I went with the Lowepro Vertex 300 AW and I'm very happy with it. It holds up to a 17" laptop and has a ton of storage with the ability to strap multiple tripods or stands on the outside. It feels great even fully loaded. I got mine for $200 ($100 cheaper than anywhere else) at the link below. 

http://www.ebay.ca/itm/120889658616?ssPageName=STRK:MEWNX:IT&_trksid=p3984.m1439.l2649


----------



## xROELOFx (May 12, 2012)

I bought a Clik Elite Escape this morning. It's a really nice and not too large (and not too small ) bag wich holds my 500, 70-200 and a flash without a problem. There's enough room for food and stuff, extra clothing, a jacket, a tripod and even a camelbak! I'm really happy with it


----------



## atomicpunk (May 12, 2012)

@Michael_pfh

What are the zippers on the LowePro ProTrekker 400AW like? 

I have been unhappy with how difficult the zippers are to use on older LowePro backpacks such as the Nature Trekker AW II. Other than the question about the zipper, it looks like what I am looking for.


----------



## Wass (May 12, 2012)

I also highly recommend F-Stop. I was looking for exactly the same thing as you. I've been through several backpacks trying to find a good hiking photo pack, most recently a Dakine Quest. But I just got an F-Stop Loka and it is perfect. 
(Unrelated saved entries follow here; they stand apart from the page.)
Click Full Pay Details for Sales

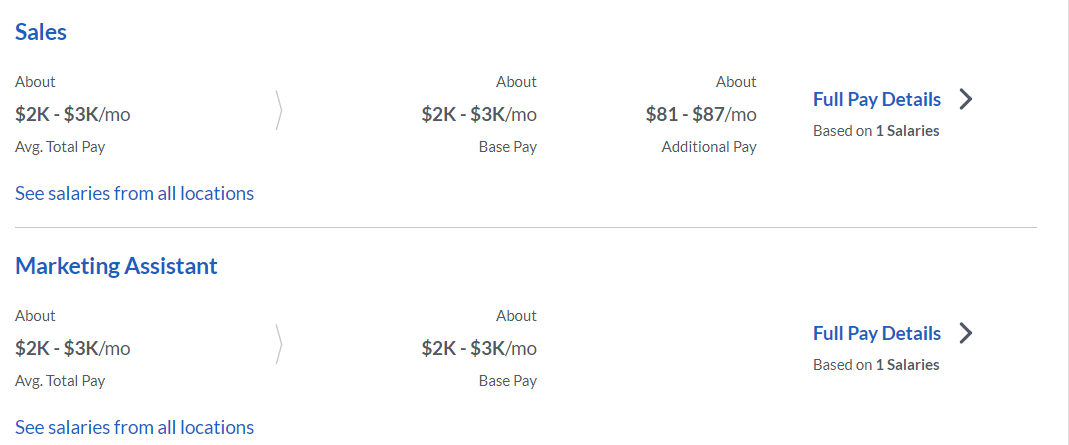coord(877,99)
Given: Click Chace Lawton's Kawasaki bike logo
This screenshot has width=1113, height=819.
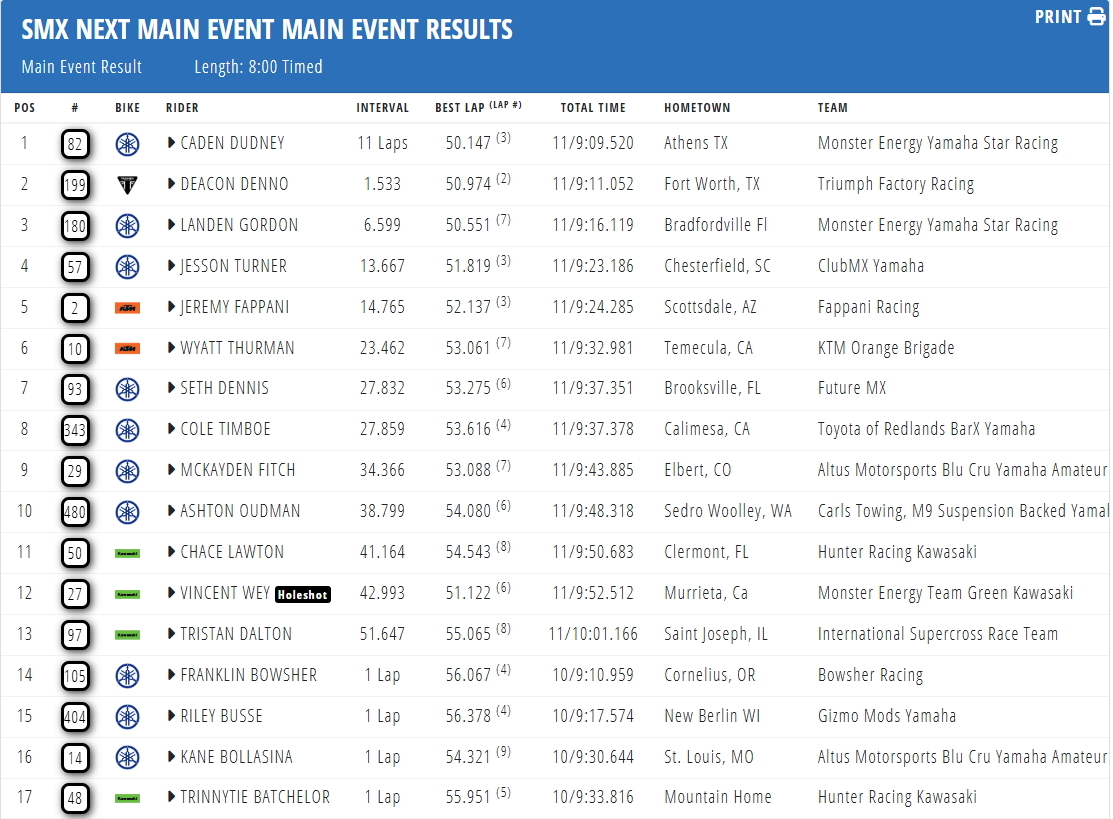Looking at the screenshot, I should point(127,554).
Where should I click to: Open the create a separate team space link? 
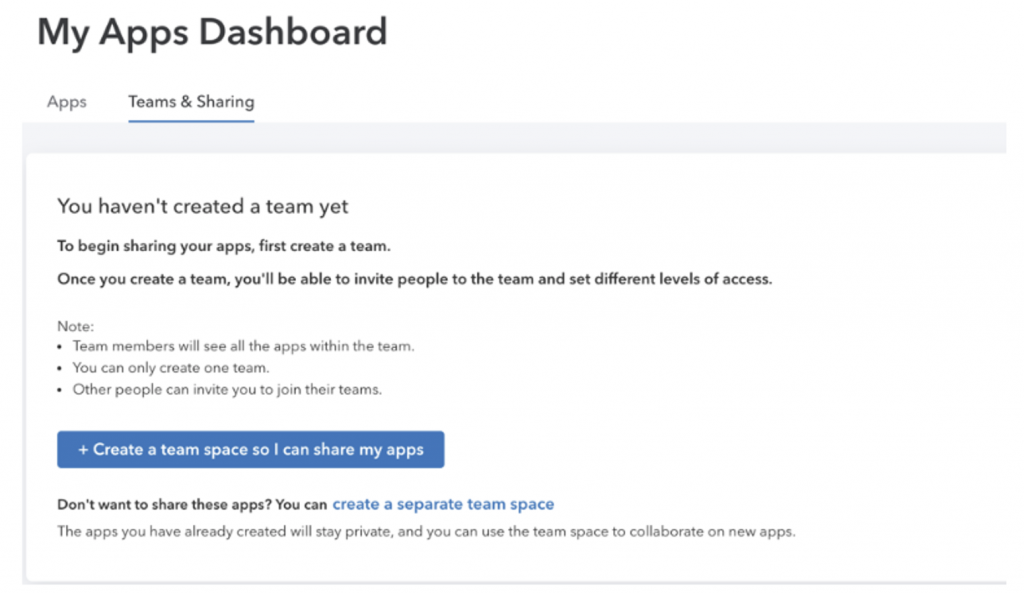click(x=443, y=504)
I have a medium ICU, which perfectly holds my 7D, 17-55, 70-200, and 10-22, with the hoods. My Gitzo 1542 tripod also fits perfectly on the outside. I put it in on the side using the pocket and straps, but it could also go on the front using the straps. 

Inside I was also able to fit my 1L camelback water bladder, paclite waterproof pants and jacket shell, gloves, GPS, flashlight, leatherman, and a little bit of food (two PB&J sandwiches in a plastic case and a few cliff bars). The bag was the perfect size for all of this and was pretty full. If you needed to hold more gear or food, definitely go for the Tilopa or Sartori. 

The bags are really, really well made and comfortable. And the flexibility of the system is awesome. Plus they're really good looking packs, unlike mst photo packs.


----------



## AmbientLight (May 12, 2012)

As for getting a backpack with a really effective carrying system that will keep you from sweating effectively I can recommend Jack Wolfskin's ACS Photopack. That one is really good, reasonably lightweight, but allows to carry quite a lot of equipment (it should be sufficient for the requirements of the original poster) and the carrying system is the same as on specialized trekking backpacks. I have used one of those for many years until it began to show signs of wear and tear, which takes an awful lot of use, so I have bought a second one.


----------



## Michael_pfh (May 13, 2012)

atomicpunk said:


> @Michael_pfh
> 
> What are the zippers on the LowePro ProTrekker 400AW like?
> 
> I have been unhappy with how difficult the zippers are to use on older LowePro backpacks such as the Nature Trekker AW II. Other than the question about the zipper, it looks like what I am looking for.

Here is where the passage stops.